Le Dhamma de la Forêt |
Le Bouddha a appelé la religion qu’il a fondée le Dhamma-vinaya, c’est-à-dire « la doctrine et la discipline » ou plus simplement le Dhamma (Dharma en sanskrit). Pour apporter une structure sociale qui soutienne la pratique du Dhamma et pour préserver ses enseignements pour la postérité, le Bouddha a établi le Sangha, l’ordre des bhikkhu (moines) et des bhikkhuni (nonnes), qui continue aujourd’hui encore à transmettre les enseignements, tant aux religieux qu’aux laïcs.
Mais dans les deux siècles qui suivirent la mort du Bouddha, tandis que le Dhamma se répandait sur la majeure partie du territoire indien, plusieurs interprétations différentes de certains de ses enseignements originaux sont apparues, en conséquence de quoi des schismes se produisirent au sein du Sangha et dix-huit écoles distinctes virent le jour. L’une d’elles, le Mahasanghika, donna finalement lieu à un mouvement de réforme qui prit le nom de Mahayana, « Le Grand Véhicule », et donna par dérision aux autres écoles le nom de Hinayana ou « Petit Véhicule ».

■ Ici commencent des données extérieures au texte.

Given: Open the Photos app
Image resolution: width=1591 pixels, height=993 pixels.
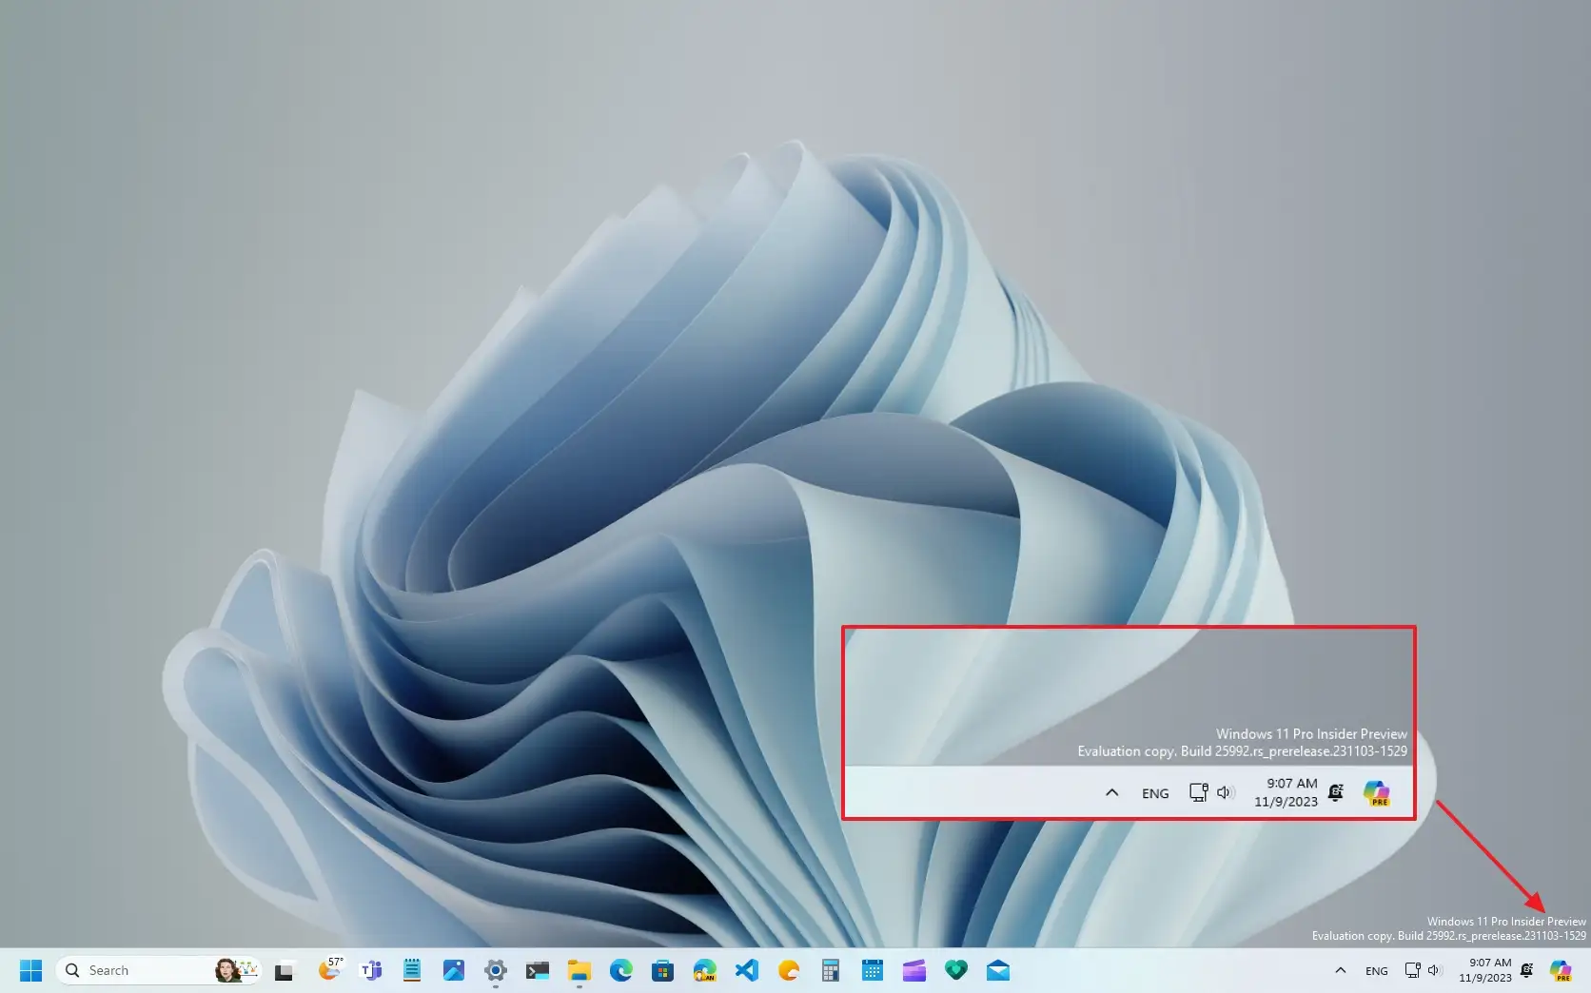Looking at the screenshot, I should [x=453, y=970].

Ce que nous appelons Theravada aujourd’hui est la seule école survivante de toutes les branches non mahayanistes de l’époque. Pour éviter la connotation péjorative de ces noms, il est convenu aujourd’hui d’appeler le Theravada « le bouddhisme du sud » — car il se concentre historiquement sur l’Asie du Sud-est — et le Mahayana « le bouddhisme du nord » car il a surtout émigré au nord de l’Inde vers la Chine, le Tibet, le Japon et la Corée.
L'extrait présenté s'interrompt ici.